Después del milagro de Emiliano y de ver cómo siguen llegando casos de niñas y niños gravemente enfermos —vidas que literalmente penden de un hilo—, uno se da cuenta de una realidad incómoda: en muchos casos, la medicina se ha vuelto más negocio que vocación.
Sé perfectamente que los médicos estudian más de 10 años, que se sacrifican y que su conocimiento vale. Tienen todo mi respeto. También entiendo que los hospitales cobran cifras altísimas por quirófanos, equipo y operación. Eso es una cosa.
Pero otra muy distinta es que, según me han compartido médicos amigos, el cobro de muchos cirujanos por sus honorarios suele ir de los 150 mil a los 300 mil pesos… sólo por su intervención. Y está bien: lo merecen.
Lo que duele es que, en casos de familias sin recursos, casi nunca haya una excepción. Un descuento. Un gesto humano. Un “yo te ayudo y luego me recupero con quien sí puede pagar o con seguros de gastos médicos mayores”.
No hablo de médicos de adultos. Hablo de quienes tienen en sus manos la vida de un niño.

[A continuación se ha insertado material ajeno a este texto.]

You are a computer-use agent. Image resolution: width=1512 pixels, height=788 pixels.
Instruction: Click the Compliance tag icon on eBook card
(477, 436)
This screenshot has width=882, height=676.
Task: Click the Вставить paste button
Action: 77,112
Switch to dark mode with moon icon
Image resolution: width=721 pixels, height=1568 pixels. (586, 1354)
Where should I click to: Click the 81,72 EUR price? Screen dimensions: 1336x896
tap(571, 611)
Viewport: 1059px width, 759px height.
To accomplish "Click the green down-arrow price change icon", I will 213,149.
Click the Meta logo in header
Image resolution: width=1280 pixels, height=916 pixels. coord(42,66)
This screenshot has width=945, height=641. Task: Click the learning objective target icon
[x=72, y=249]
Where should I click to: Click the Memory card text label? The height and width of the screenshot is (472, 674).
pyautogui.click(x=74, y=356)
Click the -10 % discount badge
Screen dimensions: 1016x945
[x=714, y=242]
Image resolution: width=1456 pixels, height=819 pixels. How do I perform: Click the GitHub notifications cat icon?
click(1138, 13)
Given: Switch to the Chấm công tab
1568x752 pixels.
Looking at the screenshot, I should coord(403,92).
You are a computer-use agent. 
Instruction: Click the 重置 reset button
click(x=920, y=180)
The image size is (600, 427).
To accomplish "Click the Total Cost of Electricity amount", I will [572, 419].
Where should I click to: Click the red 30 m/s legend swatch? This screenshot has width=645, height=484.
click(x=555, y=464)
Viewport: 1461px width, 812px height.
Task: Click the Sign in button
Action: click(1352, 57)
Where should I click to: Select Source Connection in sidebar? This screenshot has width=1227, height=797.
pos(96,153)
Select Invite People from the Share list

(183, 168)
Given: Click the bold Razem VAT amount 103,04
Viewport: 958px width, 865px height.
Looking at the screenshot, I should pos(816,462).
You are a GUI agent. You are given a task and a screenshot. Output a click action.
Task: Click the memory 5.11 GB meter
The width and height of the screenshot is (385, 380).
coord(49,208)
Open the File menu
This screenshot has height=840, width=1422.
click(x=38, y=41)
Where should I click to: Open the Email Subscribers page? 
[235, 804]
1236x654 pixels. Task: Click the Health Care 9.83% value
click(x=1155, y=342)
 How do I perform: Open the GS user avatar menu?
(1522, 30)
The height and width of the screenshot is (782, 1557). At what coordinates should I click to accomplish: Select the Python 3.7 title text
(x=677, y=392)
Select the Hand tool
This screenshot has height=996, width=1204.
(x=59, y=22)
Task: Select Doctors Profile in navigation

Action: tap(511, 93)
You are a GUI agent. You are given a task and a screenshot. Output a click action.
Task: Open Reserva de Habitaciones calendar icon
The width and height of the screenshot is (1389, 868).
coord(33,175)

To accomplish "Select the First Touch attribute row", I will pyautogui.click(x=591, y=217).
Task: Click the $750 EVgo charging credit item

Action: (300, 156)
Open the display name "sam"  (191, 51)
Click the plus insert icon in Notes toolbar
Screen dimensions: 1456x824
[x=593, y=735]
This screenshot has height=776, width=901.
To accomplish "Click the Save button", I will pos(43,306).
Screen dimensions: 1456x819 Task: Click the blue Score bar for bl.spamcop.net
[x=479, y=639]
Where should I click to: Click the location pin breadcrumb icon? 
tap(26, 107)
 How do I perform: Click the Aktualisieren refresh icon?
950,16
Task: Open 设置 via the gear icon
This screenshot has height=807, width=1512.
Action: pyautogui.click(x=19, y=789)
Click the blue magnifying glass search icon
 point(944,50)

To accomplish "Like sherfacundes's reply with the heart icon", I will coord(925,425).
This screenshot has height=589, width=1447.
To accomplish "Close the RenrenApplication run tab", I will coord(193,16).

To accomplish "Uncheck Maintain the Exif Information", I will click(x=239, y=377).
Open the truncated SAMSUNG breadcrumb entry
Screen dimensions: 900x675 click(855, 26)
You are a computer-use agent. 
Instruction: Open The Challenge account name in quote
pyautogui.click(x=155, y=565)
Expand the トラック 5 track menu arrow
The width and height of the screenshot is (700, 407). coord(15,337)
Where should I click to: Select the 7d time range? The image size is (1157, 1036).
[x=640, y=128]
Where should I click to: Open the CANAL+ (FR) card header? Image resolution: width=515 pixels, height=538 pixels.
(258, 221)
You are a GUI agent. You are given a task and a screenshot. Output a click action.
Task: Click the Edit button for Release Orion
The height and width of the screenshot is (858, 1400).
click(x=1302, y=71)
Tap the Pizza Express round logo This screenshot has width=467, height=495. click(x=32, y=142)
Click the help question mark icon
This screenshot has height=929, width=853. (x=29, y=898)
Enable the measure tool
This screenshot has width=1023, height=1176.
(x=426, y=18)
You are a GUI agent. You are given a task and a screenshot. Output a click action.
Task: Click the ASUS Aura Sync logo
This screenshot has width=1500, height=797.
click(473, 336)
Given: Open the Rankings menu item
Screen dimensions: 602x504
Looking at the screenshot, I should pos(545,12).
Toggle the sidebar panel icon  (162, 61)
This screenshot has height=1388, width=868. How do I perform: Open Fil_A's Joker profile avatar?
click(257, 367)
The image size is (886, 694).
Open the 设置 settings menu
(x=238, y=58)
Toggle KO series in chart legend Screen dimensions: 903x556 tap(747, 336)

Y ojo: sí existen médicos con un corazón enorme, y los conozco. Mi compadre Eduardo Torres, urólogo pediatra, ha donado su trabajo en varios casos; a mí me consta, porque apoyó la cirugía de una niña sin cobrar un solo peso.
El cardiólogo infantil Adrián, de Baby Cardio, es otro ejemplo: tanto cree en esto que incluso creó una fundación y ha salvado a decenas de infantes.
Pero también hay muchos otros que simplemente no mueven un dedo si no hay un pago grande de por medio.
Ojalá la vida les ablande el corazón y les despierte ese lado humano que algún día los llevó a elegir esta profesión. La vida, tarde o temprano, siempre pone todo en su lugar.